How to do a linear analysis of data:
The first step is to see if indeed this process makes any sense at all. That is, do the data appear to be linearly related? This step is usually accomplished by doing a "scatter plot" of the data. This means plotting them as x-y points on a graph. The choice of ranges for the axes matters here a great deal. A poor choice for the range of values on one of the axes could lead to all the points falling over a very small portion of the graph, making it impossible to tell whether there is any potential relationship in the data set. Thus, choose your axes so that the range of them is approximately the same as that in your data. So if you have a set of body weights ranging from 5 grams to 160 grams, it would be reasonable to choose the axis for body weight to run from 0 – 160 grams or so.
Which is the x (horizontal) axis and which is the y (vertical)? If you have some reason to expect that one of the measurements is the dependent one (e.g. body weight depends on age, rather than the reverse), then choose the one that is dependent (weight) as the y axis and the independent one (age) as the horizontal axis.

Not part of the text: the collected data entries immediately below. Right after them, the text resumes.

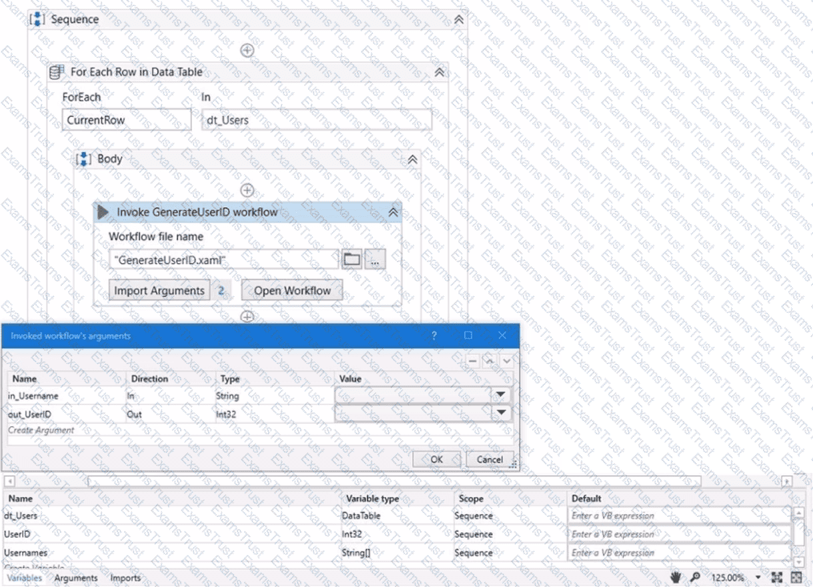Switch to the Arguments tab
Image resolution: width=813 pixels, height=587 pixels.
76,578
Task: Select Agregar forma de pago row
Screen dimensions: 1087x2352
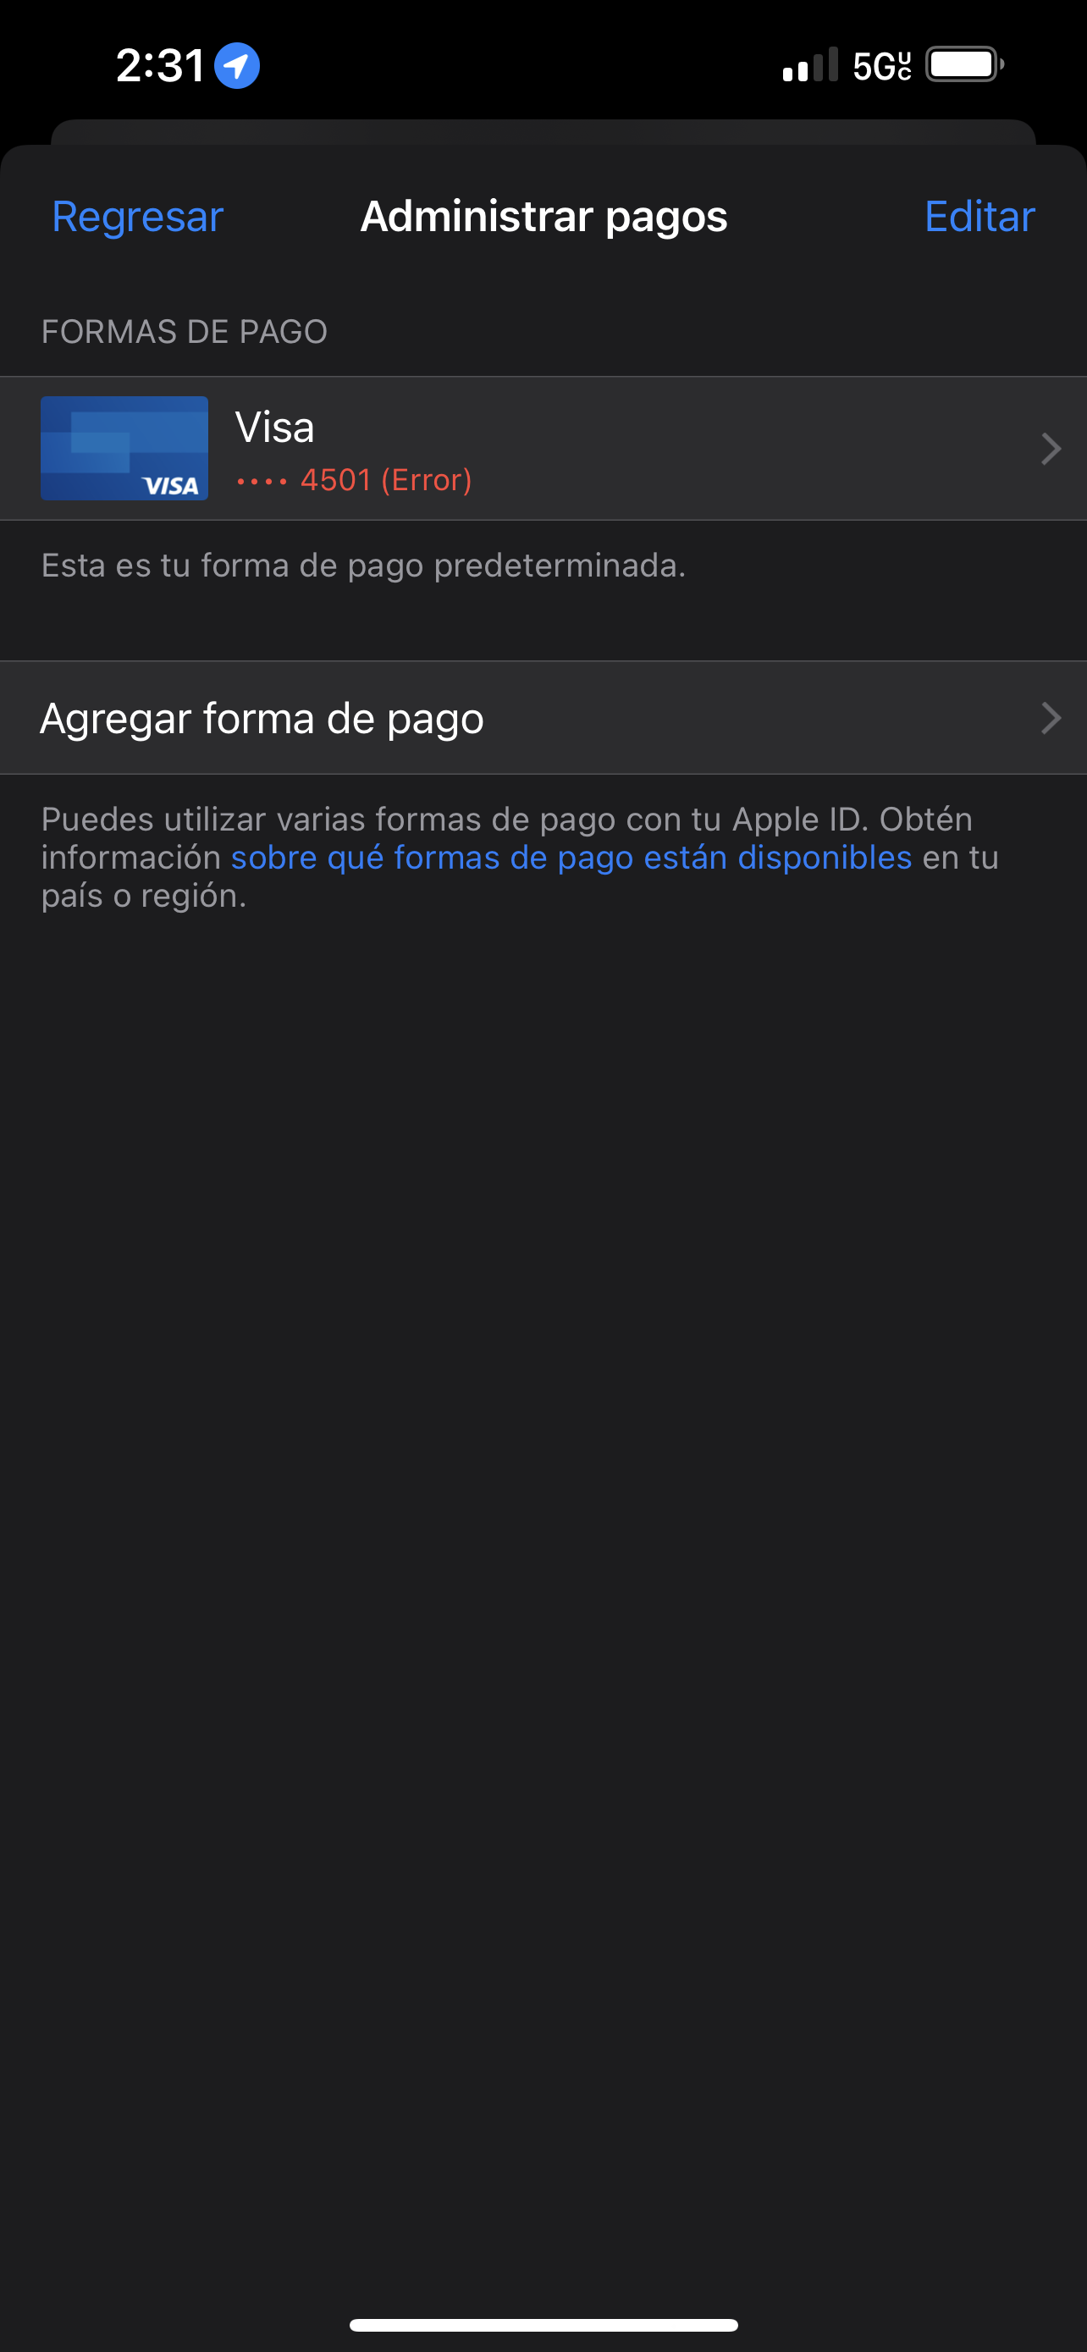Action: [544, 718]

If you do not have any reason to expect that one of the measurements is caused by the other, then the choice of which measurement is plotted on which axis doesn't matter. Just choose one and go with it.
The next step is to eyeball the data and see if there appears to be any relationship. If the scatter plot looks like the points might be described at least approximately by a line (e.g. don't worry if there is a lot of scatter about any line you might draw on the graph), then it is reasonable to proceed with fitting a line. The next step then is eyeballing the data and making a guess at a line without doing any calculations or using any program. This will not give you an exact answer, but it will be useful later in checking to see that the line that is obtained from a computer or other method you choose makes sense. To eyeball, just quickly draw a line through the data, eyeball a rough
slope and then write down the formula for the line using the point-slope form, that is y - y1 = m * (x - x1) where m is the slope and the point you have chosen is (x1,y1), or use the point-intersept form if it can easily be estimated where the line crosses the y-axis y = m * x + b where b is the y-intersept. Be sure in doing this that you keep your units straight, so that you know what units each measurement, and thus the slope, is in.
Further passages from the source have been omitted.